RECORDS PROVIDED:
== Segment start ==

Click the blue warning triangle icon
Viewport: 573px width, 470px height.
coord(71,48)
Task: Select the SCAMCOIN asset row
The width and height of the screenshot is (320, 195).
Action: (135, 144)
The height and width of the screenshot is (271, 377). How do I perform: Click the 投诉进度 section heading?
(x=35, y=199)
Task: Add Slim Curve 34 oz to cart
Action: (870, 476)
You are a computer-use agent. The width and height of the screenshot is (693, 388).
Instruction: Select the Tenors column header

== Segment end ==
== Segment start ==

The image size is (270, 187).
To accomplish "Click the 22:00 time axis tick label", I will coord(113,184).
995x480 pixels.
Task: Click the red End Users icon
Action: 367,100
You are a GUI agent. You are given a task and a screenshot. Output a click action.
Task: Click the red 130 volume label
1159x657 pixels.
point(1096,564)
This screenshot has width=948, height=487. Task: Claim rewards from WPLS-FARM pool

== Segment end ==
== Segment start ==

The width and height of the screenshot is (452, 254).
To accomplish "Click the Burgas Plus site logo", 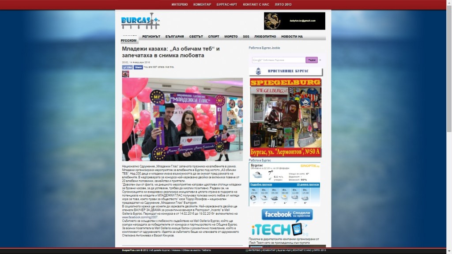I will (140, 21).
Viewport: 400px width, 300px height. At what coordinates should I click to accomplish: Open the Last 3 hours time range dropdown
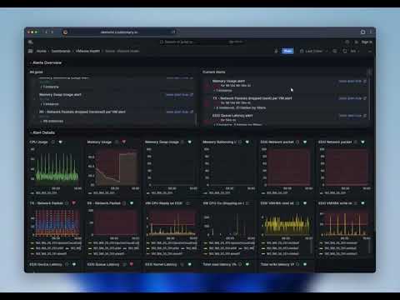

== Segment end ==

ACTIVITY:
What you return should be exactly the lines above, starting at the one with "The height and" and ending at the one with "Instruction: Select the Tenors column header", and nothing else.

EXERCISE RESULT:
The height and width of the screenshot is (271, 377). How do I perform: Click the 投诉进度 section heading?
(x=35, y=199)
Task: Add Slim Curve 34 oz to cart
Action: (870, 476)
You are a computer-use agent. The width and height of the screenshot is (693, 388).
Instruction: Select the Tenors column header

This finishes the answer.